Sulpicia suspiró.-Digamos que, Vladimir, se "encaprichó" conmigo una vez cuando trató de matar a Marco. Y desde entonces Aro lo odia más.
-Vaya.-Jane soltó un par de risitas- Nunca pensé que Aro fuera celoso, jeje...
Sulpicia sonrió de medio lado y Alec entró a la biblioteca, estaba dando saltitos de felicidad.
-¡Jane! ¡Jane! ¿Quieres venir con Didyme, Athenodora, Santiago y conmigo? ¿Te acuerdas del conejo que mataste? ¡No está muerto! Jajaja, ven a verlo. ¿Vienes tú también Sulpicia?-le preguntó Alec.
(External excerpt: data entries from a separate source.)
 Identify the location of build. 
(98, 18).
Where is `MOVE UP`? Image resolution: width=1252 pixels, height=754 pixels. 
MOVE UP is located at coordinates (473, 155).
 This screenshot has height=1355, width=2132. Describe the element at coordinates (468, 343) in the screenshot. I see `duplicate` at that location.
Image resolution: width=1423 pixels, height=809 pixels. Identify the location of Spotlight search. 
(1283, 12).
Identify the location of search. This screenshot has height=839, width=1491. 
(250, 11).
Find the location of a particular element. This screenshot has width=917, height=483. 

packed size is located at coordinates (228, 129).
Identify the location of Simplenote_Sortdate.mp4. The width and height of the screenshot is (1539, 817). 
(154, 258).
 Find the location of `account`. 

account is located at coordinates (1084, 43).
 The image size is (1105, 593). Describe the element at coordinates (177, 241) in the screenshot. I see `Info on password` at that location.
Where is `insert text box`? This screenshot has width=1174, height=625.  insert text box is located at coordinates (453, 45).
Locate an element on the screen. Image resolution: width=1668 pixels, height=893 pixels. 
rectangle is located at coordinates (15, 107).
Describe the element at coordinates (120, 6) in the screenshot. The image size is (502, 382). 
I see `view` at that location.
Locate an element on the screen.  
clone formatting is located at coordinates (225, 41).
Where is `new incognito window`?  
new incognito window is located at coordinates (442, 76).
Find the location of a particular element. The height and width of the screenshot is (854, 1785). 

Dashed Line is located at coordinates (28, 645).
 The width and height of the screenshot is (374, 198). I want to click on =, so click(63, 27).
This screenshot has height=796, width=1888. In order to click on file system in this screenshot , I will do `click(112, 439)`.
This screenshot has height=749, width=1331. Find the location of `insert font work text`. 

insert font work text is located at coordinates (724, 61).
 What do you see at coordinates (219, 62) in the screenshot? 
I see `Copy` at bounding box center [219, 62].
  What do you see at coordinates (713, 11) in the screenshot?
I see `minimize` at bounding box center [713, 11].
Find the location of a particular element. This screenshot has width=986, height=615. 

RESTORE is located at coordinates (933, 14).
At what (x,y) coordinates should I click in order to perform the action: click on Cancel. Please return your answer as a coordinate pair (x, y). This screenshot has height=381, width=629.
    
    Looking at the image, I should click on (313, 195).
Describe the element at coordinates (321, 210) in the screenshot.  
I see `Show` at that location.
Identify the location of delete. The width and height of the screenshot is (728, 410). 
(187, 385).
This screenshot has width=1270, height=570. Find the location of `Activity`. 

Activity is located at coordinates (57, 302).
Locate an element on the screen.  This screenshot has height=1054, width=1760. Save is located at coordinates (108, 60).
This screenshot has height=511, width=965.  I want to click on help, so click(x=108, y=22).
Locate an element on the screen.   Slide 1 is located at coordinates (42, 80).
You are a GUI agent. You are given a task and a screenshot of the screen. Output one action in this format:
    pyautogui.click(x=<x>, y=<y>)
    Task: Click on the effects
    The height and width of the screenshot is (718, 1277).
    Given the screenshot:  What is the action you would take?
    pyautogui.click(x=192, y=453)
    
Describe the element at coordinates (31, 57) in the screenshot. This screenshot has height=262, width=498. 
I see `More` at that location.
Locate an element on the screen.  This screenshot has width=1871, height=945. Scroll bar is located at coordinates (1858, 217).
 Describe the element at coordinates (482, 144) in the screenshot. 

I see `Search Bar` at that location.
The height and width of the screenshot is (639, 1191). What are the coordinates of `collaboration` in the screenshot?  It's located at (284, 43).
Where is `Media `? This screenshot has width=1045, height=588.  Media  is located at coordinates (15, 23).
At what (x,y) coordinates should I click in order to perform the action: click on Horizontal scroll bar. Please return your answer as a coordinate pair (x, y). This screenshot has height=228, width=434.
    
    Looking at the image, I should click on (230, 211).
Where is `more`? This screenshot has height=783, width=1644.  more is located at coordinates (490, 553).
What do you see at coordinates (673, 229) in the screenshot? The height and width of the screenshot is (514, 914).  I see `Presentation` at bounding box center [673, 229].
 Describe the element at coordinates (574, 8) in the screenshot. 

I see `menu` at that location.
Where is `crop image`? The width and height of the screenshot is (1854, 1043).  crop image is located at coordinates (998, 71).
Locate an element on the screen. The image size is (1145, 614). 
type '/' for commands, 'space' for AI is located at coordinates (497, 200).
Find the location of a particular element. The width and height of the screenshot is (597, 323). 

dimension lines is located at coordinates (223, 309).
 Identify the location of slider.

-No gracias. Me quedaré aquí... Creo que tocaré el piano, lo tengo un poco abandonado al pobre.-le contestó Sulpicia esbozando una sonrisa amable.
Los gemelos salieron al patio de entrenamiento, mientras Sulpicia suspiraba y comenzaba a tocar una canción que compuso para Aro siglos atrás. Los hermanos allí se encontraron con el suertudo del conejo. Jane se carcajeó de él nada más verlo: notó el pulso tan acelerado de su corazón en cuanto la vio.
-Tranquilo, conejito. Ahora está Alec para protegerte.-le dijo Jane y todos rieron.
HOLAA siento hager tardado... U.U pero el martes actualizare de nuevo si puedo ok? Reviewww plisss
besos =)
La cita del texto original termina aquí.